TASK OBJECTIVE
Pull out each line of the material that contains the word "window", and copy those lines. Matching is case-sensitive.

(Stored data entries)
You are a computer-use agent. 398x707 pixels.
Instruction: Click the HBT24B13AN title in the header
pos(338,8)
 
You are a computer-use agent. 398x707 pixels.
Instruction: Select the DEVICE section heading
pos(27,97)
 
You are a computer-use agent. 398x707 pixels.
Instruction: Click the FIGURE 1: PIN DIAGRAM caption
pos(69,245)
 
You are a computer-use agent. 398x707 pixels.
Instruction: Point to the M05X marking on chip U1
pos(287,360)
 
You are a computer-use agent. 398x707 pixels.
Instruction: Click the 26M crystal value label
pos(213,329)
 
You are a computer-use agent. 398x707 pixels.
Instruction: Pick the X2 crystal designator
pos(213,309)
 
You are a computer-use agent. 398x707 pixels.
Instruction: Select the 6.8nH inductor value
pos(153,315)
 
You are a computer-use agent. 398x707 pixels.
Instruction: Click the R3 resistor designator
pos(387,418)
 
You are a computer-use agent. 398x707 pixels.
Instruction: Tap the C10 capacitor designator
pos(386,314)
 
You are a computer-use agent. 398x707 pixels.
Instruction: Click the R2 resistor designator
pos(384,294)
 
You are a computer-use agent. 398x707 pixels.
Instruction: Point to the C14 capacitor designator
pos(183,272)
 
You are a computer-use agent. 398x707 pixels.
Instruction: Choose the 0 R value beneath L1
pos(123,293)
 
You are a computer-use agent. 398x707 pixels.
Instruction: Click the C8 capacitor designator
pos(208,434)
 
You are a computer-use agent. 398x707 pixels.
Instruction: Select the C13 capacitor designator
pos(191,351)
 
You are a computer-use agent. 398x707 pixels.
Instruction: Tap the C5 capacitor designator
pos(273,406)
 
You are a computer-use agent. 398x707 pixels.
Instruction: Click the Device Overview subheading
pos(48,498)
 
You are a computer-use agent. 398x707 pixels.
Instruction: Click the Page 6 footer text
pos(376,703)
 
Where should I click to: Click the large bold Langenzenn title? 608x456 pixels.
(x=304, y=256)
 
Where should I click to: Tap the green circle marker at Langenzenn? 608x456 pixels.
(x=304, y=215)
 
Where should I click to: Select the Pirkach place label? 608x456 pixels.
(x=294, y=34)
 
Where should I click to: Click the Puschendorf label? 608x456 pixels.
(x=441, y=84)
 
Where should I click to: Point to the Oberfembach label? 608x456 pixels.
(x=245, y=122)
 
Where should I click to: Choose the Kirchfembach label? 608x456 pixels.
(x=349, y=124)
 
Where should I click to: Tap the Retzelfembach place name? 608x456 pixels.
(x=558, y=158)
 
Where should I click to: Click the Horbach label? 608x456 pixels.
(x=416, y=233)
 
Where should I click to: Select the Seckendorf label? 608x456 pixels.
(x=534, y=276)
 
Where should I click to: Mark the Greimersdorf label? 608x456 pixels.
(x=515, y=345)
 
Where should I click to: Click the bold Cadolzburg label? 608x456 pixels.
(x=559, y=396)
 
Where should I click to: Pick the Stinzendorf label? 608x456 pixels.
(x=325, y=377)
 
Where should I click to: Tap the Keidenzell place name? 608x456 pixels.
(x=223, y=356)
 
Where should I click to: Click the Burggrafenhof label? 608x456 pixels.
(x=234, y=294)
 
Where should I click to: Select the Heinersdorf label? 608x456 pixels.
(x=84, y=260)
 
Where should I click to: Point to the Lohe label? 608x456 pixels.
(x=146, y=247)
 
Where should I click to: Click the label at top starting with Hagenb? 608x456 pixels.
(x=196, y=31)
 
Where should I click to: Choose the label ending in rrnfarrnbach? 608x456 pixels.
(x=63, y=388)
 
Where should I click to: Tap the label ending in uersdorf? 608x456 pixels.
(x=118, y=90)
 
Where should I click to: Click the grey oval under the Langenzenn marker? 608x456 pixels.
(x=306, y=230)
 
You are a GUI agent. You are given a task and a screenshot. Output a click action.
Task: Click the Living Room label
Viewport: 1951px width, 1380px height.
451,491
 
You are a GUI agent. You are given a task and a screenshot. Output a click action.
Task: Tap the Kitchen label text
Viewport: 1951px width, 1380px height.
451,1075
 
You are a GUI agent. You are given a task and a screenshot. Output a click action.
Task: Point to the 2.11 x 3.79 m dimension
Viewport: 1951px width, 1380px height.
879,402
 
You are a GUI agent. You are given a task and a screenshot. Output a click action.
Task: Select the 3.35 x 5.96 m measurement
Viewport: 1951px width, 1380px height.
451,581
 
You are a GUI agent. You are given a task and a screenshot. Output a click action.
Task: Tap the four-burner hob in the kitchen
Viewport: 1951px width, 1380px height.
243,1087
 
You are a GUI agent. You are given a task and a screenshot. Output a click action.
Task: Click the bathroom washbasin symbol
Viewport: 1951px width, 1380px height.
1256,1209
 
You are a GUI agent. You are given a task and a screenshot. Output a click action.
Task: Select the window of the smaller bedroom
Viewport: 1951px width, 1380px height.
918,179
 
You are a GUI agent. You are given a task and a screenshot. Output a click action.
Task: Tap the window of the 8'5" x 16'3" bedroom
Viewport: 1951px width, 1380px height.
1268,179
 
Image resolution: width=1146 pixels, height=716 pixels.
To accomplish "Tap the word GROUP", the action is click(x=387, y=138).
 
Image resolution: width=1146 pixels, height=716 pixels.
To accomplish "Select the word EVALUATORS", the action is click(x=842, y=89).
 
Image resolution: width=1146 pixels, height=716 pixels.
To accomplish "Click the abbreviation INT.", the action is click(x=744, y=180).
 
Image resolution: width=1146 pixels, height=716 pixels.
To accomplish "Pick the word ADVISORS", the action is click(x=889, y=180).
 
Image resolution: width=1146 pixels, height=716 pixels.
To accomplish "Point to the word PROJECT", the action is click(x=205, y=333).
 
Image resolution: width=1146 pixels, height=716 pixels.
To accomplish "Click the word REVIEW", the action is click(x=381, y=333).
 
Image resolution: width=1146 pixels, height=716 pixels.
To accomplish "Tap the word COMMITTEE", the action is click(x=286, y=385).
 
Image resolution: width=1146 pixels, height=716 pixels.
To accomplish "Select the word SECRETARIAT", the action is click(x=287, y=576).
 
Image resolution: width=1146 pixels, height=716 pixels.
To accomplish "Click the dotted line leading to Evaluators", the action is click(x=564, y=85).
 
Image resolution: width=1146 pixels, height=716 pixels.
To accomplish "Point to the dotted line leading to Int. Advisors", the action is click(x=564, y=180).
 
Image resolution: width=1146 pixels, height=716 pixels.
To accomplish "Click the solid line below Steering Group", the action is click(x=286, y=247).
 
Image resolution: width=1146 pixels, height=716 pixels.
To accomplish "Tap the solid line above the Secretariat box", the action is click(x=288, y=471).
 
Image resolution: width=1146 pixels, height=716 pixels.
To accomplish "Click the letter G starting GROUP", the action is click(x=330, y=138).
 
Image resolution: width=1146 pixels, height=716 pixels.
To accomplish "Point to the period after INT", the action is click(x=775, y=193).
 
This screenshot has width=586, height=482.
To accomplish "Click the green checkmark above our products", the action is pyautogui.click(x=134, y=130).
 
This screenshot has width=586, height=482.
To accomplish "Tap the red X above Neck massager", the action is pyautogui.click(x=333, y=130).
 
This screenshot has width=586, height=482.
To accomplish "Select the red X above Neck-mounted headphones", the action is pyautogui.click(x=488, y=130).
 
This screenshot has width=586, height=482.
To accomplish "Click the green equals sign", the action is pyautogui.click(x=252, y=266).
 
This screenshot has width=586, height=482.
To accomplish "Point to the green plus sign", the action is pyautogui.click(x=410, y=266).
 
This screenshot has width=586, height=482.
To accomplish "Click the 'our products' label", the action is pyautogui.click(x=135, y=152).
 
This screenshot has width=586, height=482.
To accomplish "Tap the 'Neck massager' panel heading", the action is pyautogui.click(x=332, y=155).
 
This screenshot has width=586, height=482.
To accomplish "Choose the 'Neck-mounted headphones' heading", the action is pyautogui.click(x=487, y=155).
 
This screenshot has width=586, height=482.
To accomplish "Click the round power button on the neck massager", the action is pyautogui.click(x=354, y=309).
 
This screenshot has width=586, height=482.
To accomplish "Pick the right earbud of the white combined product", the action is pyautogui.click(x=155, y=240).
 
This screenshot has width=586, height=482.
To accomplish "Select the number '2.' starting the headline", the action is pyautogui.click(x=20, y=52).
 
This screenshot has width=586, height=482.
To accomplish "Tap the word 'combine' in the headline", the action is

SOLUTION FOR THIS TASK
Task: Select the window of the smaller bedroom
Task: Tap the window of the 8'5" x 16'3" bedroom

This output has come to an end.